The Cathedral has about 16 little niches that are decorated in what I would describe as a classic ‘More Is More Style.’ They make Franco Cozzo look like minimalist Scandinavian design. (This reference probably won’t make sense to non-Melburnians but a quick google search will show you that Franco Cozzo is your one stop shop if you want a marble bed in the shape of a giant seashell adorned with cherubs)
Some of them are tombs, some little chapels dedicated to saints. I’m fairly sure this one tells the story of a debaucherous booze cruise in Malaga-
They also have little ante rooms with other artworks and statues on display.
I don’t know if this little display depicts the story of Herod ordering all newborn boys to be killed, or maybe it’s portraying the baby beheadings that occurred to make the virgins shoes mentioned earlier?
Down a set of stairs at the back you’re confronted with some human remains in a grave. I’m not clear on when they date from exactly but she appears to be clutching a pamphlet for the cathedral, so it’s entirely possible they were in fact tourists who leant over the safety barrier just a little too far.
Before we leave the Cathedral, I’d be remiss if I didn’t show you one quick peek at what the blend of all those styles gives you–
From the main square, two blocks walk brings me to the San Fransico Monastery for a tour of the monastery and catacombs.
It’s absolutely forbidden to take photos in there so these images are grabs from postcards purchased in your classic ‘exit via the gift shop.’
The catacombs were discovered in 1943 and it’s estimated that 25,000 bodies were laid to rest there. Obviously they weren’t arranged like this when discovered, the archaeologists did that because that’s what archaeologists like to do: dust things gently with brushes, and arrange things in patterns that are appealing to the eye. You should see their platters for parties. Unbelievable.
I’ve met the tour group and our gorgeous leader Jess, and we’ve had a break the ice dinner at an exquisite little restaurant in Barrasco where we bonded over Pisco Sours, and I sampled one of their specialty dishes which is Bull’s Heart. (Apparently the way to a Bull’s Heart is with a wooden skewer and some delicious seasoning)

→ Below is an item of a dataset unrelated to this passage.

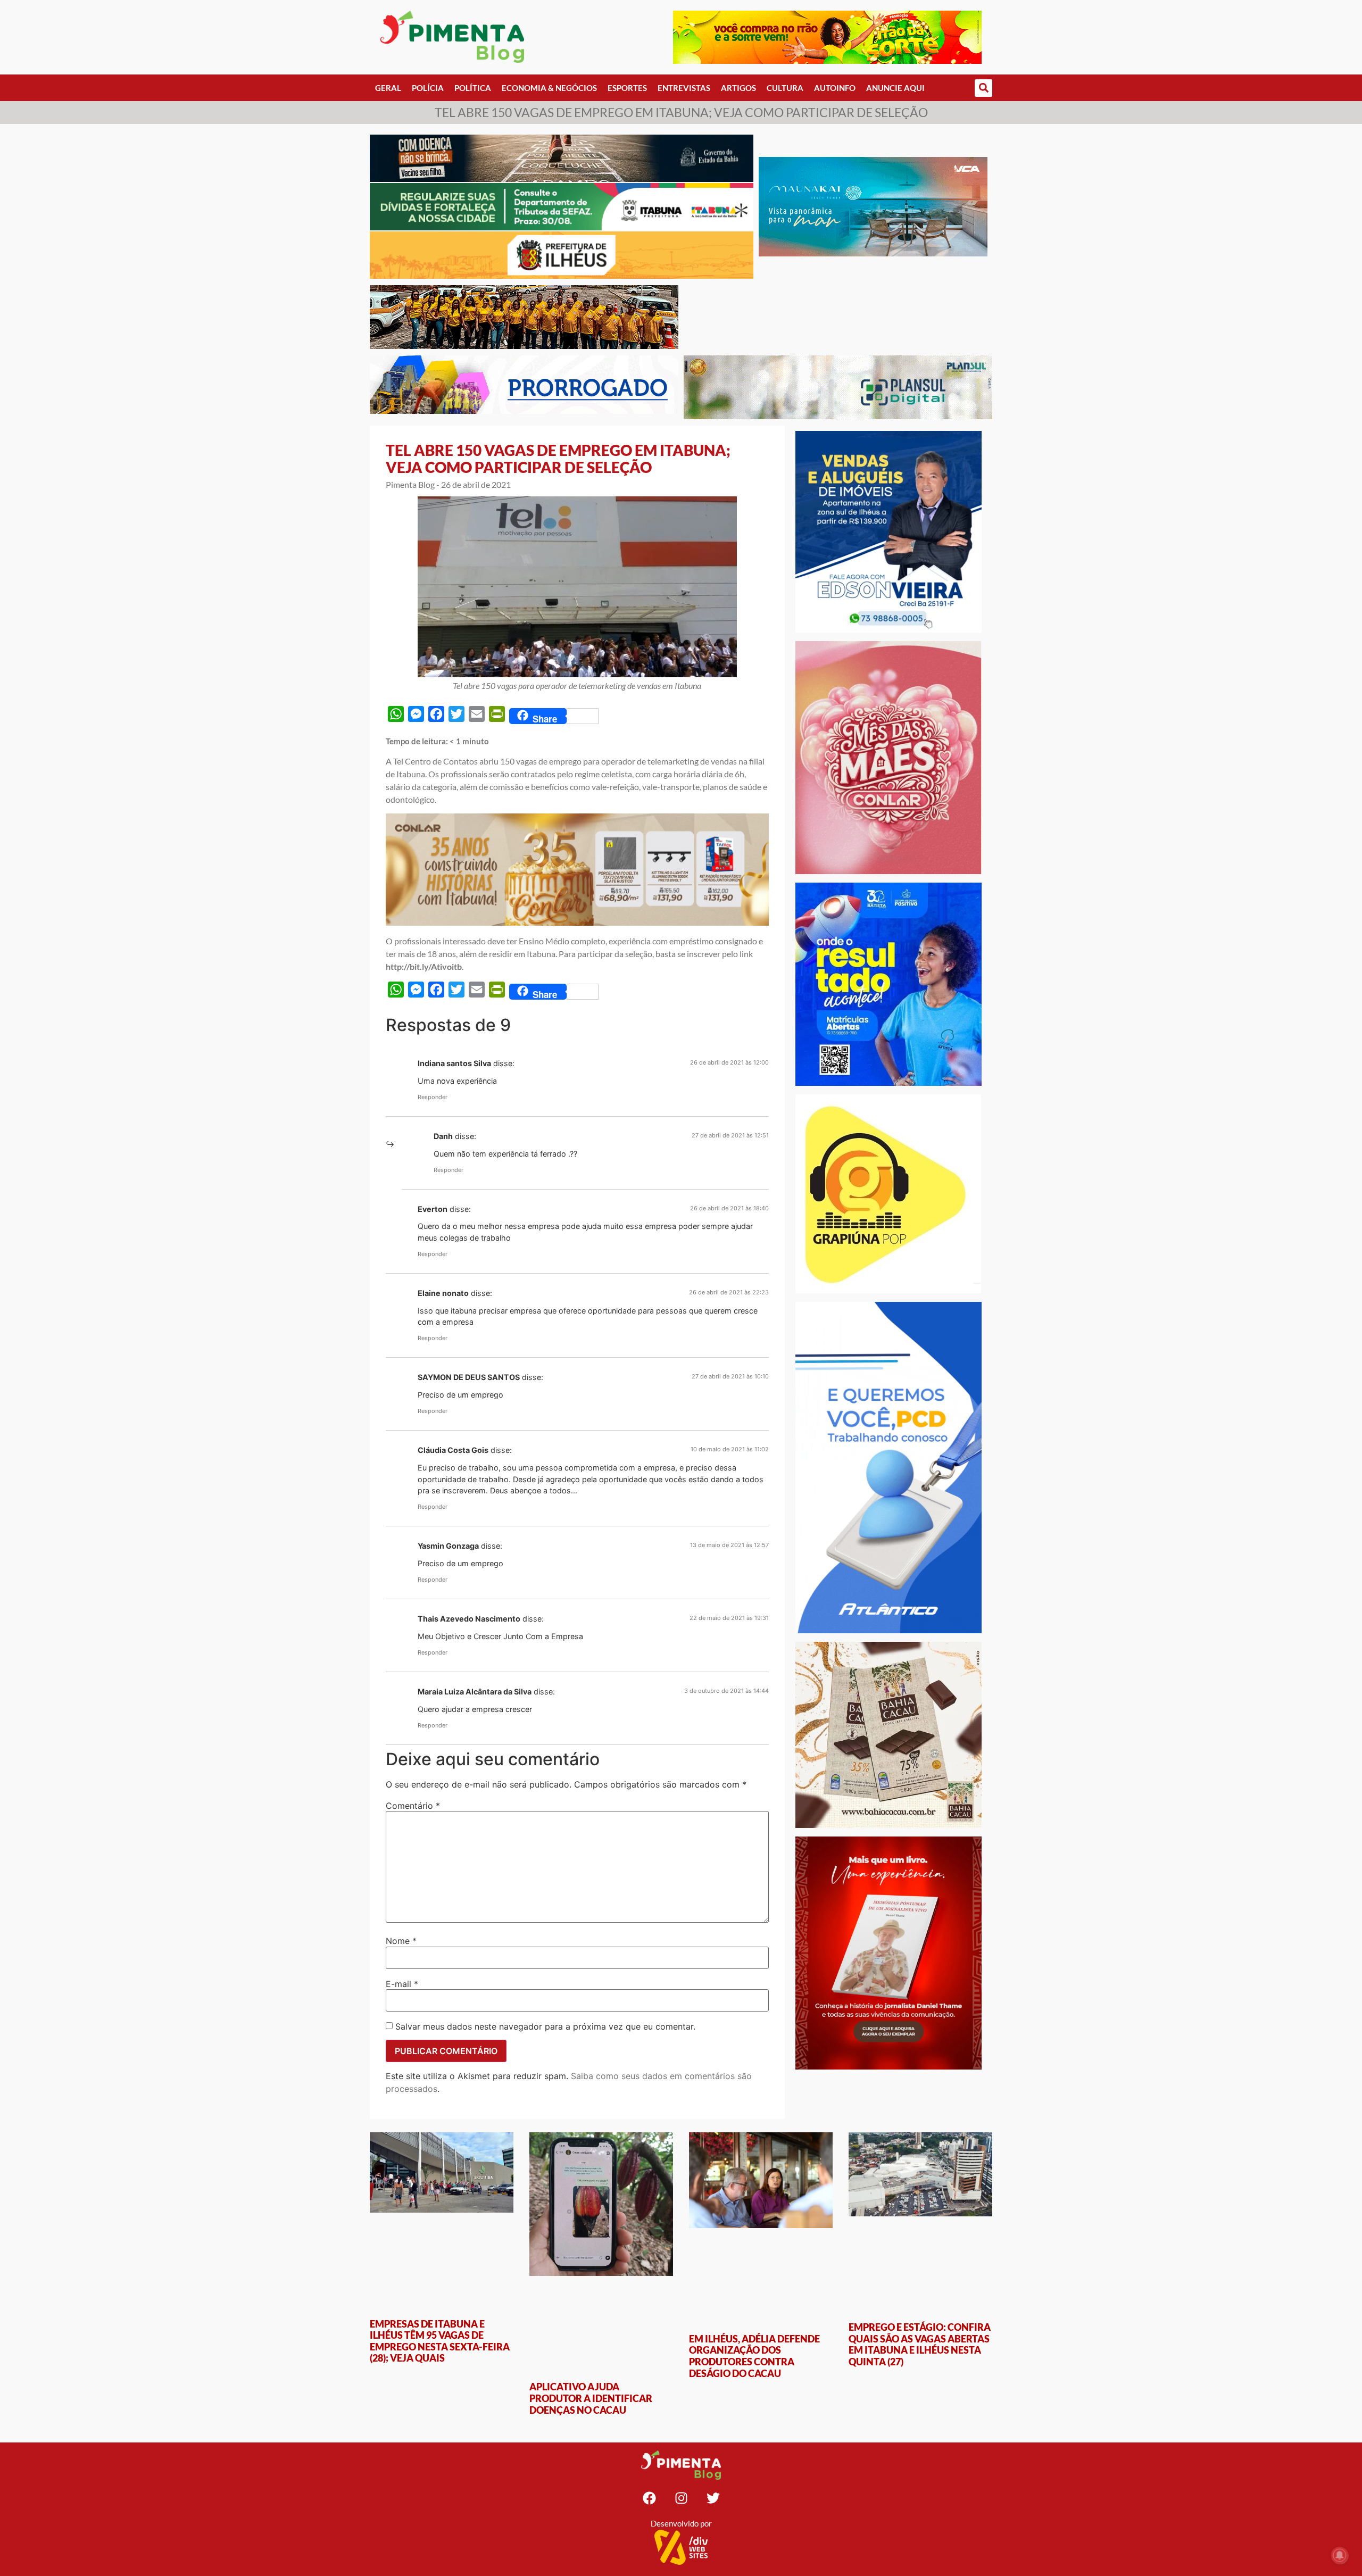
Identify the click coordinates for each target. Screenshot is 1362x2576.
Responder (432, 1097)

Wish I had arrived a day or two earlier and had more time to explore this city because I’ve barely scratched the surface really, but I’m throwing the question over to you. Lima- Jarrod, would you go there?
OMG !! Yes I’ve been waiting to use that …
The trip of a lifetime – how fortunate you are to have such an experience.
Sure if some of our fellow earthlings of a different persuasion were to view the virgins you are seeing, they may not be as keen to go after 72 of them in the hereafter.
Franco Cozzo would concur with you that the cathedrals and palaces are really opulent. However, like those of other countries, races & religions etc, they really are ‘over the top’, especially with some of those catacombs which I regard as ‘creepy final resting places’. I mean, patterned remains! . For f… sake!
As with the San Fransico monastery above, the buildings themselves do however make great shelters for the homeless pigeons.
On the other hand, maybe their construction was the equivalent of ‘work for the dole schemes’ of their day. They certainly have stood the test of time which is more than can be said for today’s buildings.